Advertisement

Turkeys domesticated not once, but twice

Share

Turkeys, the only domesticated animals from the New World that are now used globally, were actually domesticated twice -- once in Mesoamerica as was previously believed and once in what is now the southwestern United States.

The new findings, reported this week by Canadian and American researchers in the Proceedings of the National Academy of Sciences, come from a DNA analysis of ancient turkey bones and coprolites, the polite name for fossilized excrement.

Surprisingly, the researchers found that both strains of domesticated turkeys are now extinct, replaced by more highly inbred strains. The turkeys we eat today, moreover, are not descendants of the North American turkeys, but of those from Mesoamerica, which in a convoluted journey were taken to Europe by Spanish explorers, then reexported to North America.

The findings “have really helped to clarify some of the questions archaeologists have been wondering about for a long time,” said archaeologist Jonathan C. Driver of Simon Fraser University in Burnaby, Canada, who was not involved in the research. It shows that the wild turkeys in the Southwest and Mesoamerica now “have nothing to do with the domestic turkey, that they are neither ancestor nor descendant.”

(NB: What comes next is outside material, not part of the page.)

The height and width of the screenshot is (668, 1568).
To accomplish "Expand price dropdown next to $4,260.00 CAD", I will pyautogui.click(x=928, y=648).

It also shows that there was only one breed of turkey in the Southwest, “that it was traded quite widely, and that its breeding was carefully controlled,” he said.

The history of turkeys is highly unusual in the context of other domesticated animals because it does not appear that they were originally raised in either region for their food value, as was the case with cows, sheep, pigs and other animals, said archaeologist Natalie Munro of the University of Connecticut, who has studied turkeys extensively. She too was not involved in the research.

Evidence of turkey domestication in the Americas appears in remains from at least 2,000 years ago, but evidence from the first 1,000 years of that period suggests that the birds were raised for their feathers and ritual value, not for their meat. Middens -- essentially garbage dumps -- from the period contain “lots and lots of turkey poop and very few turkey bones,” said archaeologist Brian M. Kemp of Washington State University, a co-author of the study.

Bones found from the period are typically of intact birds buried under houses and elsewhere. All the evidence suggests, Munro said, that turkeys were raised for ritualistic purposes and for the use of their feathers for ornaments and in clothing, robes and blankets.

“It gets really cold at night in the Southwest,” Kemp said, “and turkey feather blankets are thermally superior to rabbit fur.”

A major change began about AD 1100. Turkey bones began appearing much more commonly in middens. Archaeologists believe that this change was associated with the increasing population density of the region and the hunting to near extinction of desirable prey animals such as deer and antelope.

By the 1200s, “turkey completely dominates the animal bones in middens,” Driver said. The Pueblo people “were turning to an already domesticated animal and creating a new purpose for it.”

The dynamic changed again 250 years later after the Spanish arrived and introduced sheep and chicken. Turkeys began disappearing from the middens and soon were replaced almost entirely by the imported animals, which required less care.

The new research came from two groups. Kemp and his colleagues at Washington State were studying DNA in coprolites from the two regions, while archaeologists Camilla F. Speller and Dongya Y. Yang of Simon Fraser were studying it in bones. They joined forces, and both approaches yielded the same results: that domestication was occurring simultaneously in the Southwest and Mesoamerica.

The researchers concluded that domestication occurred at least twice: once in Mesoamerica, probably in south-central Mexico, involving the South Mexican wild turkey, and once in the Southwest involving the Rio Grande/Eastern wild turkey populations. They found no evidence that the two strains had ever intermingled.

Analysis of DNA from turkeys purchased in stores in the United States and Canada showed that these were descended from the Mesoamerican strain and arrived in the continent via Europe, confirming what most experts already believed.

Driver cautioned that these two strains were probably not similar to modern turkeys, which have been bred to bear so much meat that they can no longer fly. “They would be more like wild turkeys in terms of body shape. They wouldn’t be very large or very fat . . . but there was a reasonable amount of meat on them.”